China cracks down on Tibetan people’s linguistic heritage efforts

January 22, 2016 2:23 pm0 commentsViews: 161
Pema County of Golog Prefecture.

Pema County of Golog Prefecture.

(TibetanReview.net, Jan22’16) – Chinese authorities in Pema (Chinese: Banma) County of Golog (Guoluo) Prefecture, Qinghai Province, have effectively banned local Tibetans from holding workshops to improve their knowledge and skill in the use of their own language by suggesting that such gatherings will amount to illegal association. Besides, holding of private Tibetan language classes in many of the county’s townships has been driven underground because of official disapproval of and crackdown on such voluntary efforts, reported Radio Free Asia (Washington) Jan 20.

Because Tibetan has been reduced to being taught only as a language subject in an otherwise thoroughly sinicized education system, Tibetans have been holding language workshops and organizing classes during annual vacations and non-school hours in efforts to preserve their linguistic heritage.
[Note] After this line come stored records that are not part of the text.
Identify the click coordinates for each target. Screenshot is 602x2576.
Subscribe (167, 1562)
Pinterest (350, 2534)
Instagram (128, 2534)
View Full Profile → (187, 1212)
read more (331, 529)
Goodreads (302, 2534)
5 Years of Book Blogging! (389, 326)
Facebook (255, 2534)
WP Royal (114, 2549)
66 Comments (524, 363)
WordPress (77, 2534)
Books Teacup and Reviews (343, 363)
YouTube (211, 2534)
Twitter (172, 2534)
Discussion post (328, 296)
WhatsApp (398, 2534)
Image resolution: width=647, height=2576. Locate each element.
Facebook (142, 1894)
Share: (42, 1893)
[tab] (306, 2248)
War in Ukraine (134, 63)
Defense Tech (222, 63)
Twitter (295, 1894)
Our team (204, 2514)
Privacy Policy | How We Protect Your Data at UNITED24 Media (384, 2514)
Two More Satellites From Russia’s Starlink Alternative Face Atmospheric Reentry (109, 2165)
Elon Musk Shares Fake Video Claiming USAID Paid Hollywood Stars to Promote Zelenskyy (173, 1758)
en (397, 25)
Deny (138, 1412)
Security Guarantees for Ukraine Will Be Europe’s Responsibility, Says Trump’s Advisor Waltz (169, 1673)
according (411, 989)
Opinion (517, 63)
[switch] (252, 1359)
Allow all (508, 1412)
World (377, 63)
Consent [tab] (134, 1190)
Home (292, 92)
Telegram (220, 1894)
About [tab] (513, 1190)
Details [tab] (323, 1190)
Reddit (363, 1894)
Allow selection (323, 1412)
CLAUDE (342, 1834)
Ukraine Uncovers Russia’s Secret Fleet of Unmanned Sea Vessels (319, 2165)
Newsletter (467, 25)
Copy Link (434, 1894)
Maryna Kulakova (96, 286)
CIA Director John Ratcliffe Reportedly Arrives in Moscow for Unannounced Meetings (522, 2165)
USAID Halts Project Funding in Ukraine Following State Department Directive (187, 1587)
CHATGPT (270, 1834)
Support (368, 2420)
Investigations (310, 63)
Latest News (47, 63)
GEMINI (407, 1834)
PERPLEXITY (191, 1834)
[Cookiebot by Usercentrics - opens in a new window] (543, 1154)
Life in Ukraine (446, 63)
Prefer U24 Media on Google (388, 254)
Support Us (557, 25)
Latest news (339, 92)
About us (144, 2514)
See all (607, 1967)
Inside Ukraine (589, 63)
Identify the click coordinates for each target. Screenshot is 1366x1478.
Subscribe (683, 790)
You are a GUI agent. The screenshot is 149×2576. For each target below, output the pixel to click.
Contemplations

But China has been cracking down on such efforts over the past several years, closing down classes and punishing their organizers and teachers.

“In the restrictive climate this year, many of our annual Tibetan language workshops could not be held, and in some townships the Tibetan language studies programs are running in secret,” the report quoted a local source as saying, speaking on condition of anonymity.

The report said that over the past seven years, the Save the Language Association—a voluntary initiative among local Tibetans—had organized a month-long intensive Tibetan language studies programme for students of all ages during the winter vacation in area schools. But recent public statements by Chinese officials have suggested that such study groups could be deemed “illegal associations” if found out, leading to fears of detention or arrest, the report cited the source as saying.

The report said the language crackdown was part of an overall repression on Tibetans which included a ban on pictures of Tibet’s exiled spiritual leader, the Dalai Lama, and restrictions on holding of public prayer services by monasteries.

The report noted that two years ago Chinese authorities in Pema County had coerced area monasteries and residents to pledge loyalty to the Chinese Communist Party and begun imposing strict controls on the registration of monks and on information flows out of the region.

China’s efforts to force Tibetans to adopt Chinese cultural and national identity at the expense of their core traditional values has led to numerous, often large-scale, protests in many historical Tibetan areas that have today become different parts of the People’s Republic of China.